Warsaw Jewry enjoyed its share of affluence. In many ways, it was a vibrant, dynamic community. There were Jewish politicians of many shades, Jewish artists, Jewish actors, Jewish boxers, Jewish film-makers, Jewish millionaires . . . No doubt, there was a darker side. But to describe these people exclusively in tragic shades is a mistake, and a disservice to their memory.

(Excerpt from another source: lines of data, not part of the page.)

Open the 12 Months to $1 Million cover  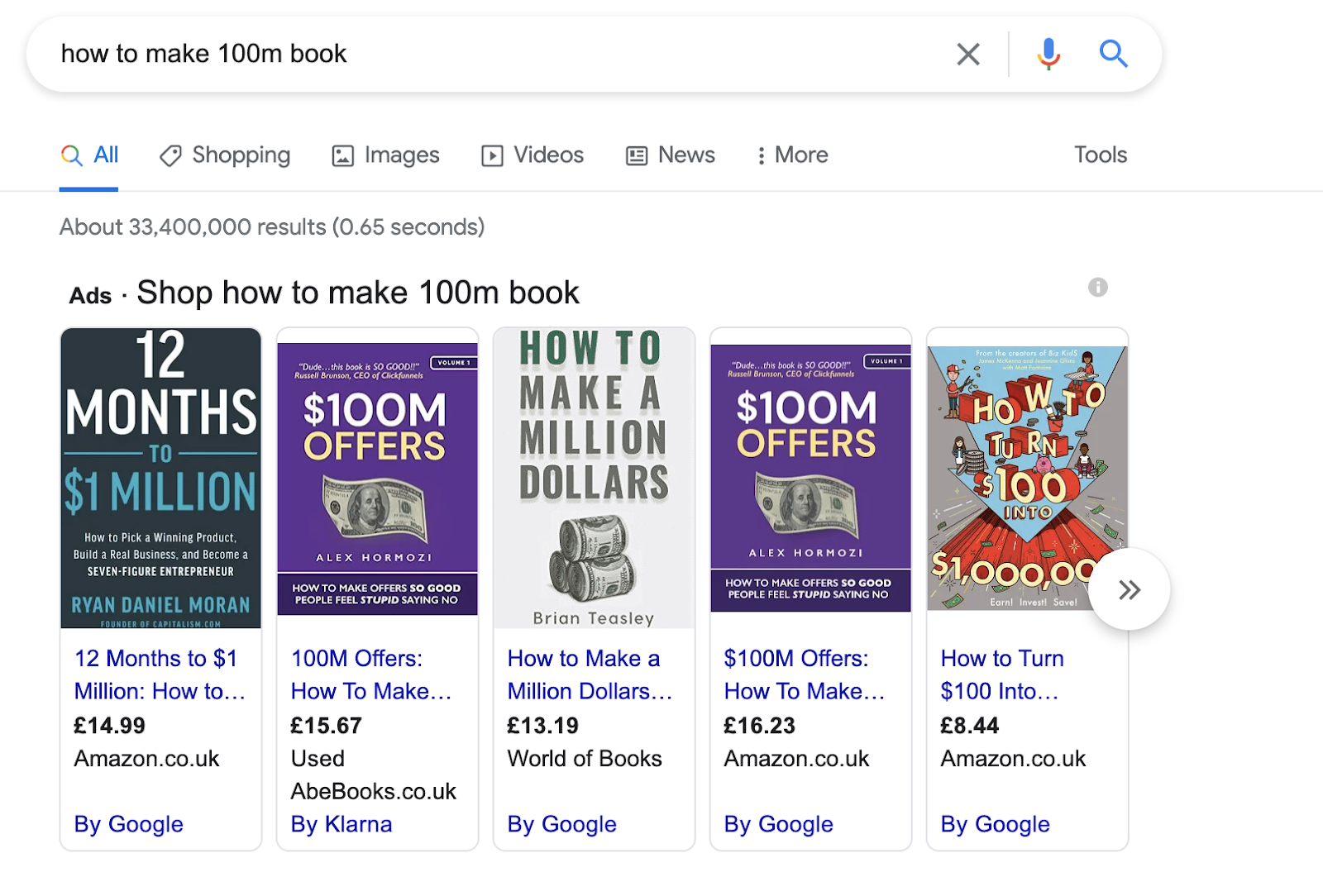coord(161,478)
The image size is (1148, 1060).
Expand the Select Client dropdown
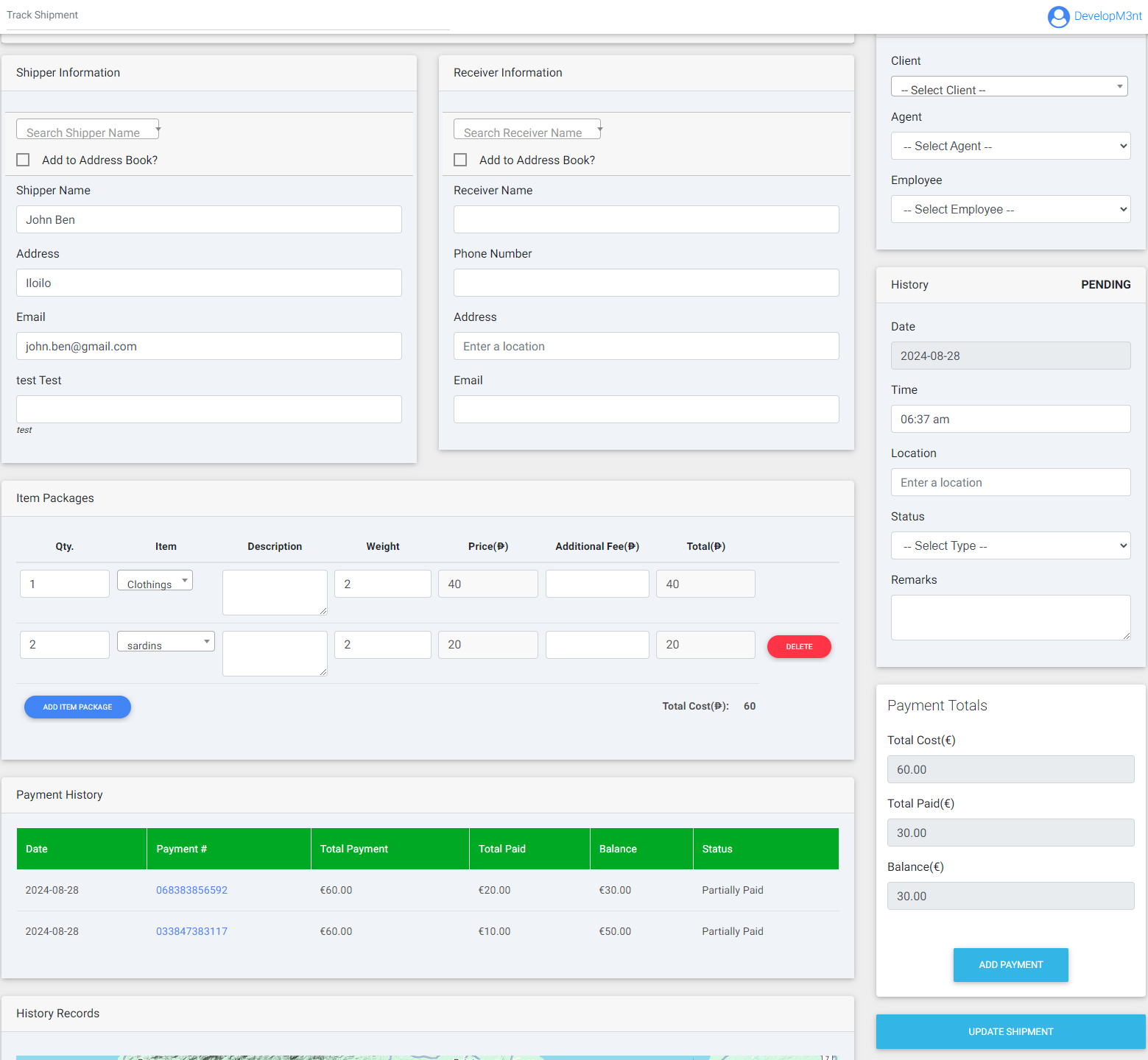[1009, 87]
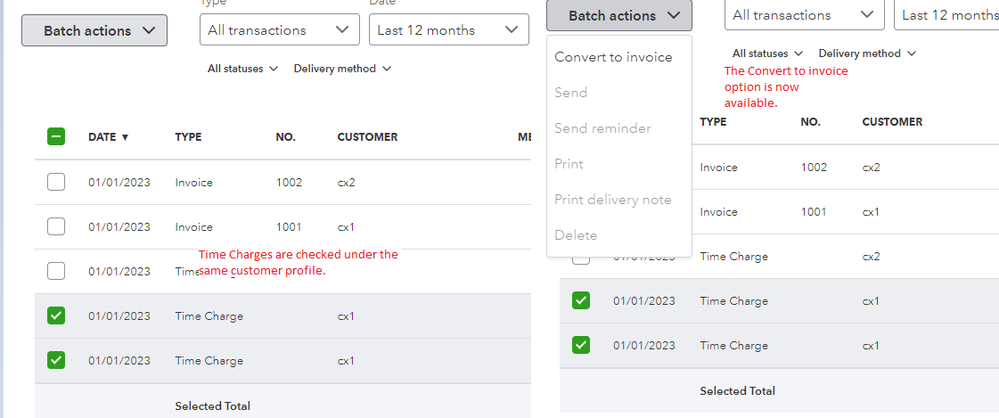Screen dimensions: 999x418
Task: Choose Print delivery note option
Action: click(612, 199)
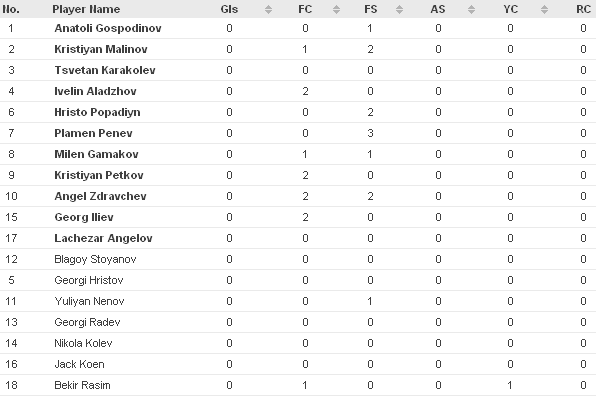Click Jack Koen's name
Viewport: 596px width, 396px height.
coord(79,364)
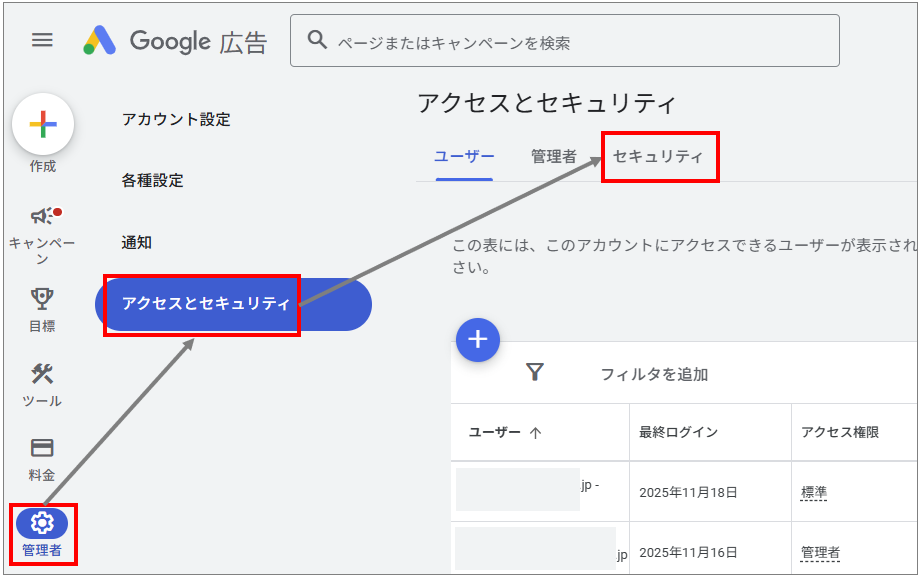Open the 通知 menu item
The height and width of the screenshot is (578, 921).
click(x=135, y=242)
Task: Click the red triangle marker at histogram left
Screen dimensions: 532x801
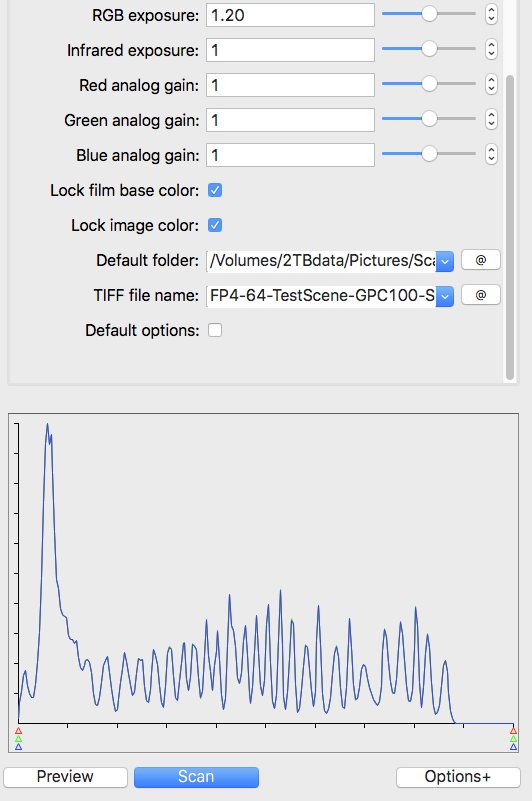Action: coord(18,731)
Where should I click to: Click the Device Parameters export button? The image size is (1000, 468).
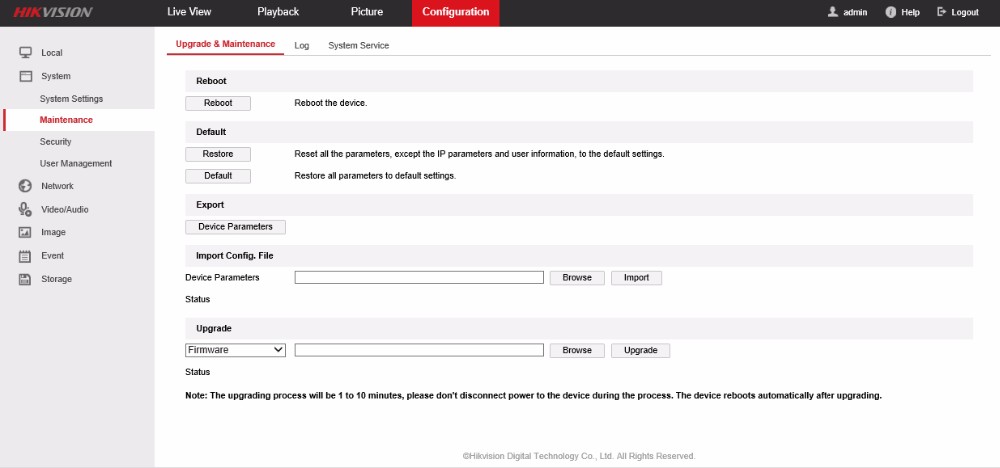236,227
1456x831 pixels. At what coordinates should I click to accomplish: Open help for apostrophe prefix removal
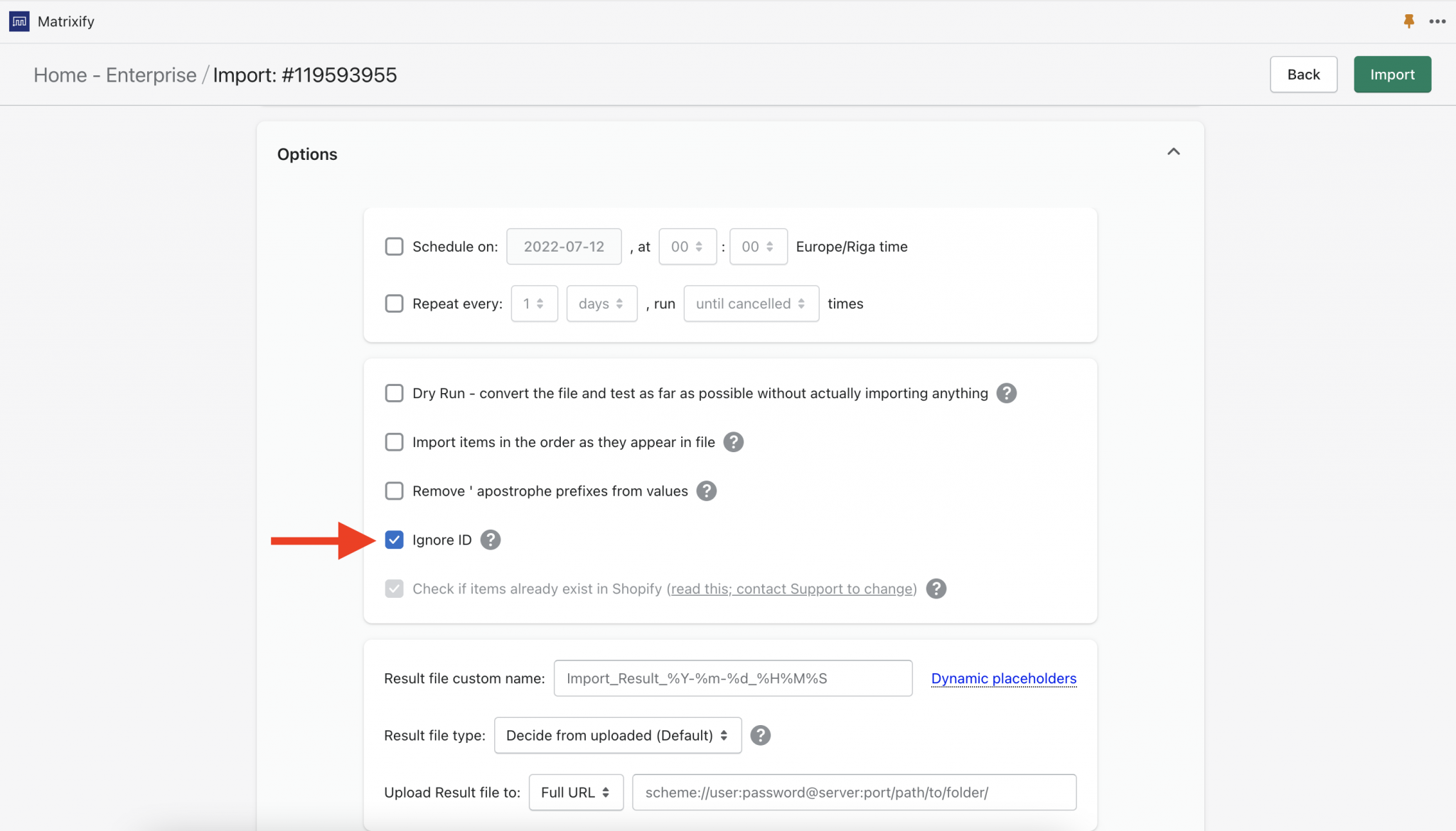tap(706, 490)
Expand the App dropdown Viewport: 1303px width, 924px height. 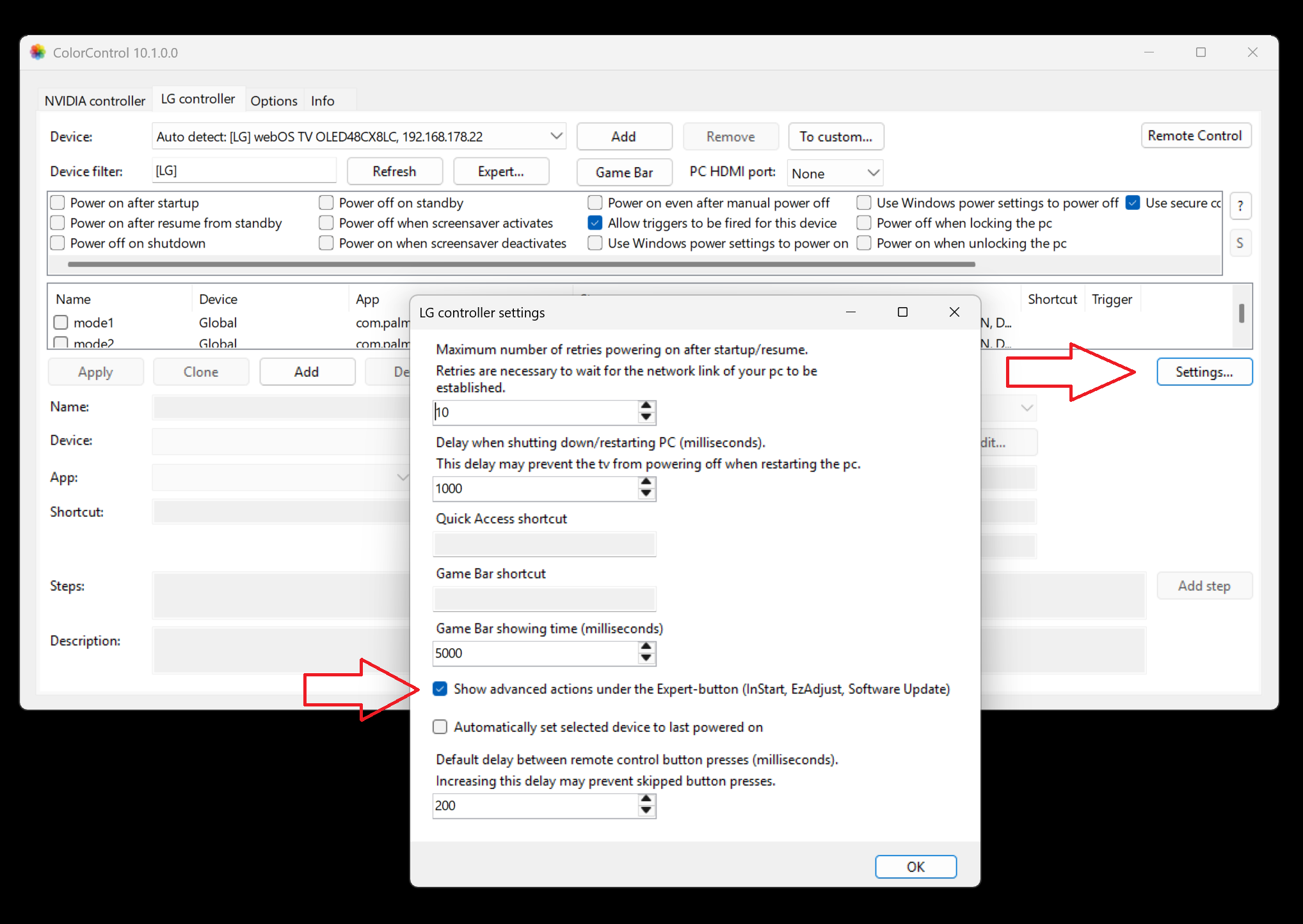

Pre-war Warsaw life undoubtedly had its black spots, notably in the overcrowded slums and in the gross unemployment of the Depression years. Yet pride bloomed alongside the problems. For the Capital, whose ills until recently could always be blamed on foreigners, was now the sole responsibility of those who lived there. And there had certainly been much progress. Most of the suburbs were adorned with extensive public parks. Promenades on summer evenings in the Saxon Garden or round the lake in Lazhenki Park were extremely popular. Cafes and music halls, often with a bohemian flavour, were thriving. With universal schooling and the vogue for scout groups and sports clubs, youth had never had it so good. Young women, in particular, had never been so liberated. The standards of public hygiene were high. Hospitals were provided by a mixture of religious, charitable and municipal organizations, serving rich and poor alike. Religious life, whether at the Cathedral of St John or at one of the fifty or so parish churches, whether at the Great Synagogue on Tlomat Street or at one of the crowded Chassidic meeting-places, was strong. Generally speaking, believers respected believers. The Christian Sabbath on Sundays, and the Jewish Shabbat on Saturdays formed an age-old part of everyone’s routine.